The ICE Models:  

January, 2000

Uplan, An Urban Growth Model

Heplan, A Habitat Evaluation and Planning Model

The purposes of these GIS models are:

1. Use in the Statewide Habitat Assessment process.

2. Use for the assessment of the cumulative impacts of urban growth, under CEQA and NEPA.

3. Developed in ArcView to run on a PC. Demonstrated on the Sacramento region. Free. Easy to use.

4. State agencies may wish to support these models and to disseminate them to local governments. Several states support local planning with GIS help.

The Heplan Habitat Evaluator and Planner

Bob Johnston and Jim Quinn, UC Davis (11/99)

Objectives of Habitat Planning:

1. Represent all kinds of ecosystems.

2. Maintain viable populations of all native spp., in natural

3. Sustain ecological and evolutionary processes.

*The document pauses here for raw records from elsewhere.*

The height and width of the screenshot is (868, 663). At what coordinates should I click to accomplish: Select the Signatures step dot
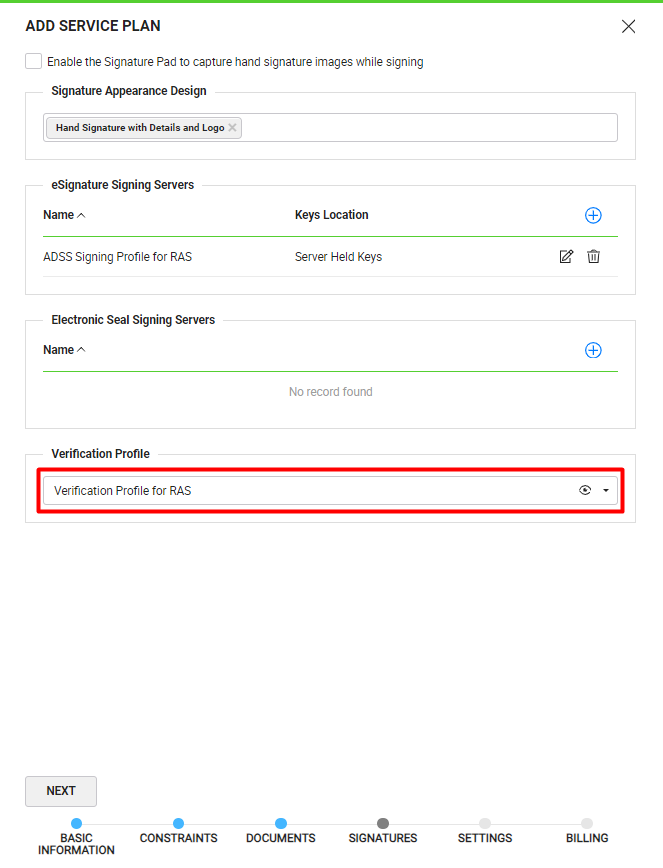(383, 824)
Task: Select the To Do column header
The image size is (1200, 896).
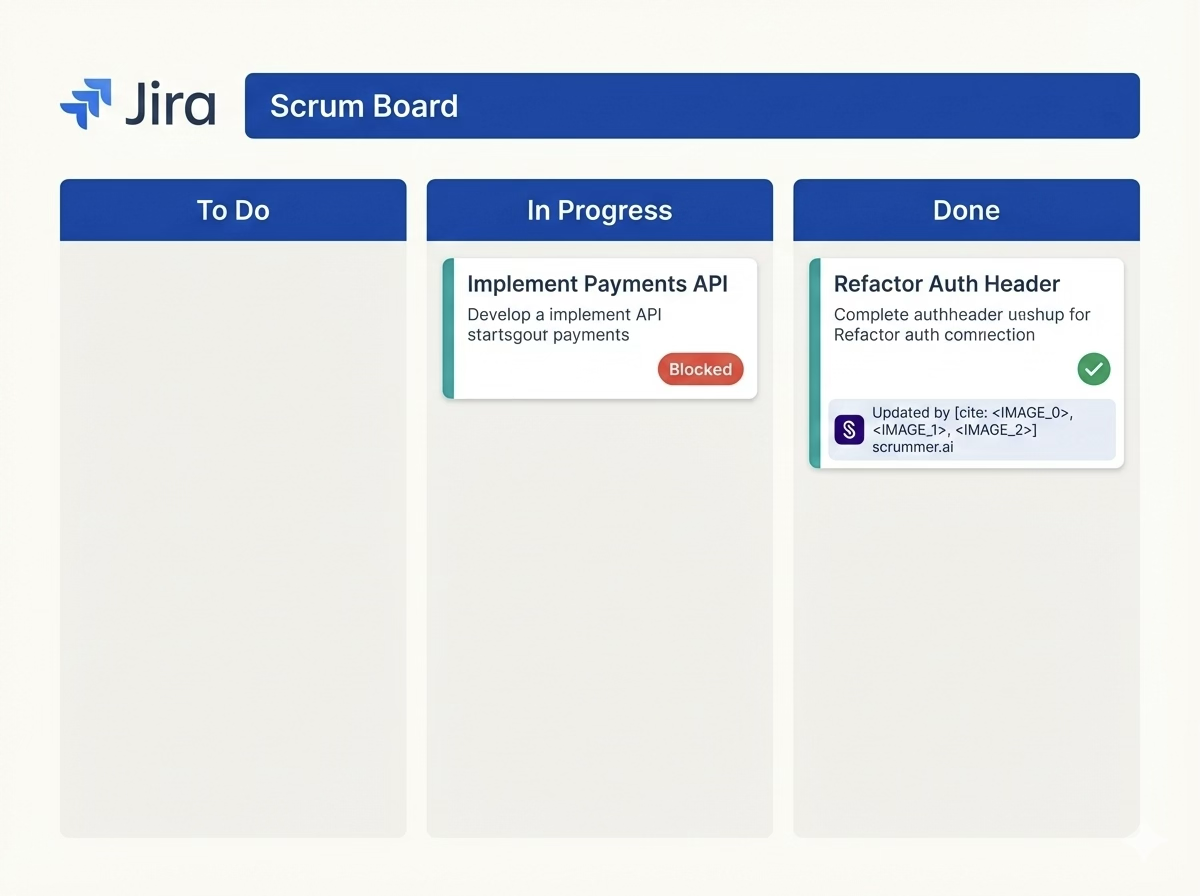Action: tap(233, 210)
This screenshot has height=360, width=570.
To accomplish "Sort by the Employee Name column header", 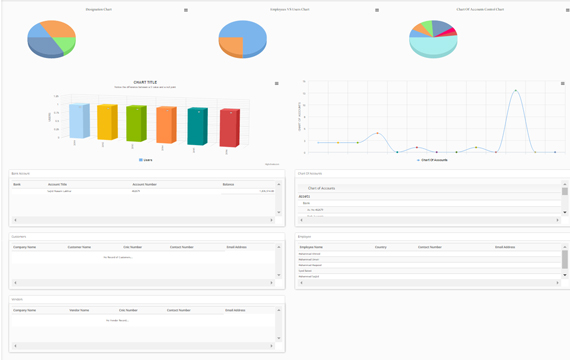I will tap(311, 247).
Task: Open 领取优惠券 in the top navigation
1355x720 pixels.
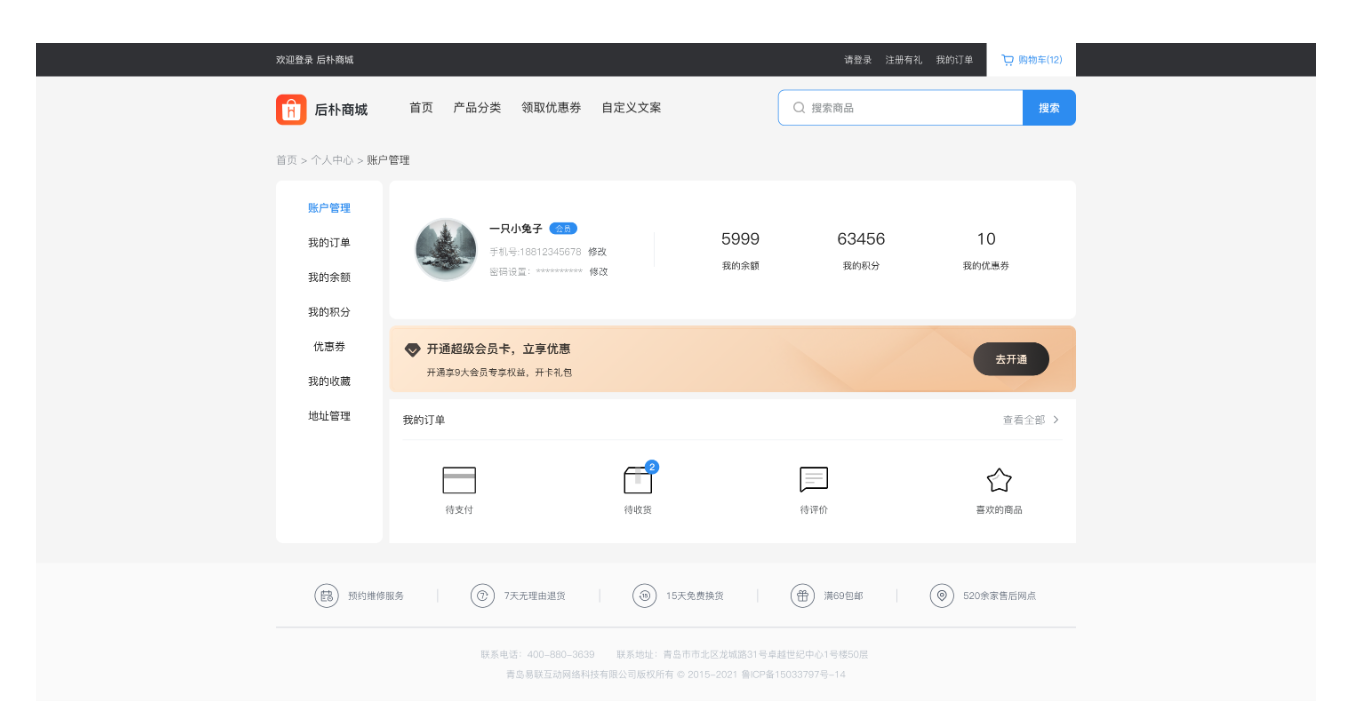Action: tap(551, 108)
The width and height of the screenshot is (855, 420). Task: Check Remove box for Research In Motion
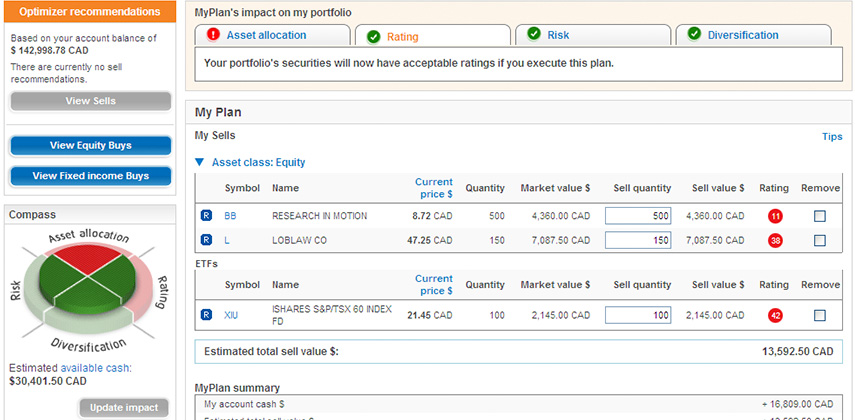pos(820,216)
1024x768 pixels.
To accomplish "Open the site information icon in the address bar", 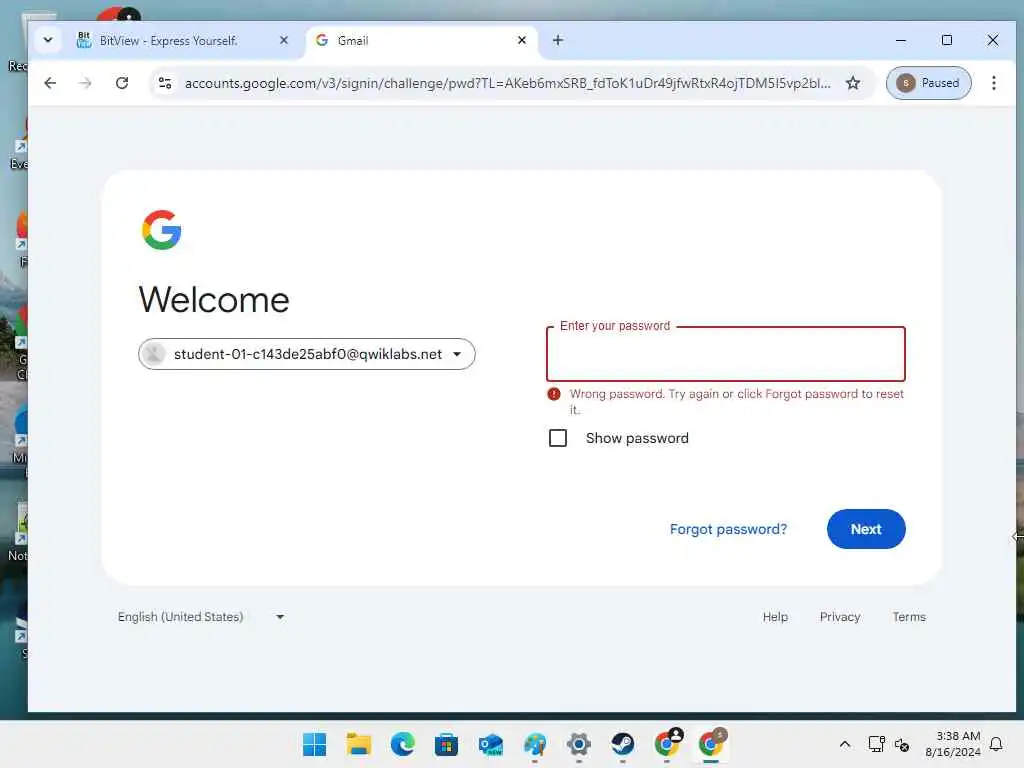I will (x=165, y=83).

4. Maintain a conservation network resilient to change. "Adaptive management."

5. Handle uncertainty in data and theory. "Precautionary principle."

Criteria for Reserve Selection:

1. Protect special elements (hotspots, ecotypes, watersheds).

2. Representation of all habitat types.

3. Maintain viable populations of focal spp. (large carnivores).

4. Be responsive to other policy constraints and opportunities.

So, Heplan must be able to:

1. Display all special elements in coverages (NDDB, AMAs, TNC picks, old growth, etc.) and allow you to pick all, or some, of them;

2. Display habitat types and permit selection, based on criteria for size and number and quality of patches; and

3. Allow users to protect single animal spp., or groups of spp., by relating spp. to habitat types.

4. Give the odds that each spp. is protected, after doing the above steps. It focuses our attention on the data and the value assumptions.

Tests for Heplan

Fall, 1999 and Winter 2000

1. Validate WHR projections (animals X  veg. types) against good datasets for animal species occurances.

2. Sensitivity tests of different theories of habitat value.

          a. If users come up with widely varying habitat areas, then we have high uncertainty. We suspect this will be the case.

          b. Under high uncertainty, we need to:

                    (1) buy time to get better data and theories, and

                    (2) seek to avoid bad decisions (as well as seek good decisions).

          c. This means we may need to reverse the normal procedure and map not only the best habitats to protect, but we need to also map the lowest priority habitats on private and public lands and permit development (urbanization, logging) to occur on only these lands.

          d. This requires that we add into the Local Planning Act a requirement for a habitat plan in all county General Plan conservation elements. The State must pay them to do it. Phased growth would be required, that keeps growth on known low-priority habitats. Field work would be required before areas can be designated for urban growth, until a regional habitat plan is developed.

State Habitat Planning Process: Effectiveness

1. Because of the complexity of the State, it will probably be done in two phases, statewide and local. Statewide, 2000-2002?

2. The local planning for each habitat opportunity area will not be effective, unless the Statewide phase includes binding policies governing the second phase.

           a. qualitative policies: "No more spp. will become endangered and all endangered spp. will be permitted to recover."

           b. quantitative standards: percentages of each habitat type to be protected in each Opportunity Area. Recovery periods for endangered spp.